The Winding Down of Accountability

The liquidator, Anoosh Rooplal, has done a commendable job in recovering approximately 26 cents in the rand. But as the Lehohla Ledger reminds us, financial recovery is not social restoration. The auctioning of the Rivonia campus may close the books for the creditors, but it does not fix the dry taps in Thohoyandou or the unpaved roads in Mahikeng.

The "Successor Sages" of our era—the auditors, the municipal managers, and the political leaders—failed to heed the warning that when the "salt" (the integrity of our institutions) becomes tasteless, it is no longer good for anything except to be trampled underfoot. The VBS collapse was enabled by a "me-me politics" that ignored the technical metadata of risk in favor of the immediate gratification of greed.

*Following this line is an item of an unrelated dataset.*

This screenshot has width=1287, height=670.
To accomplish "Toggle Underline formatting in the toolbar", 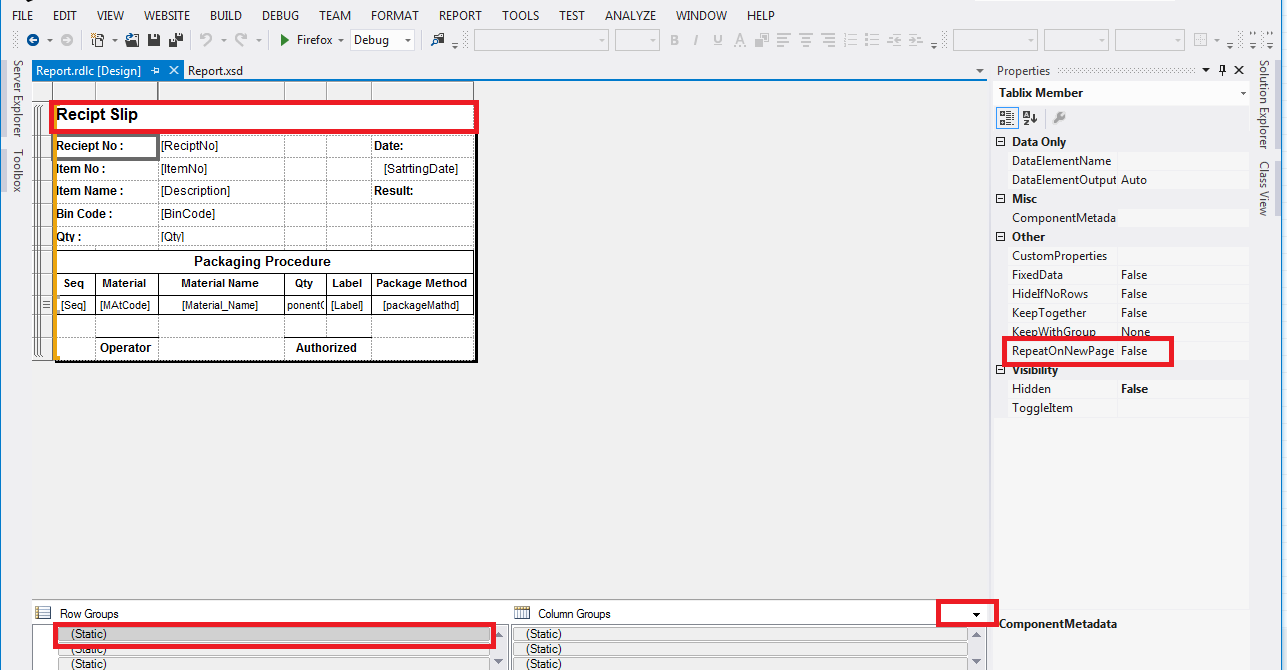I will point(718,39).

A Call for a Sacred National Effort

As we look toward the future, South Africa needs more than just forensic reports; it needs a "sacred national effort" to rebuild the link between leadership and the "good heart." We must return to the "Architects' Toolkit" and ensure that our macroeconomic policies are fit for purpose and shielded from the corrupt hands that would borrow from international lenders only to settle debts with the pensions of the poor.

The winding down of VBS should serve as the ultimate "explanatory note" in our national ledger. It proves that without the "inner guide" that Mohlomi spoke of, even the most sophisticated financial instruments will fail.

The census mesh of 2022 has already recorded the damage. The question for 2026 and beyond is whether we have the political will to ensure that the next generation of "Successor Ledgers" records a story of restoration rather than further disappearance.

The law of Mohlomi is clear: "Rule by love, for a leader is a person through his people."

Until our balance sheets reflect that humanity, the shadow of VBS will continue to hang low over our democracy.  No one even the 34% wealth lock of the cynical will be spared when the warlords gamble with democracy. 

Just watch Zondo, watch Madlanga – the circus of criminality reveals its depth and the precipice at which we dance. If looting our mothers is the only way the invisible people can be visible.  Nhleko’s book says spare us that moment.  Economy which is what the Venda women did brought about that visibility.

Dr Pali Lehohla is a Professor of Practice at the University of Johannesburg, a Research Associate at Oxford University, and a distinguished Alumni of the University of Ghana. He is the former Statistician-General of South Africa.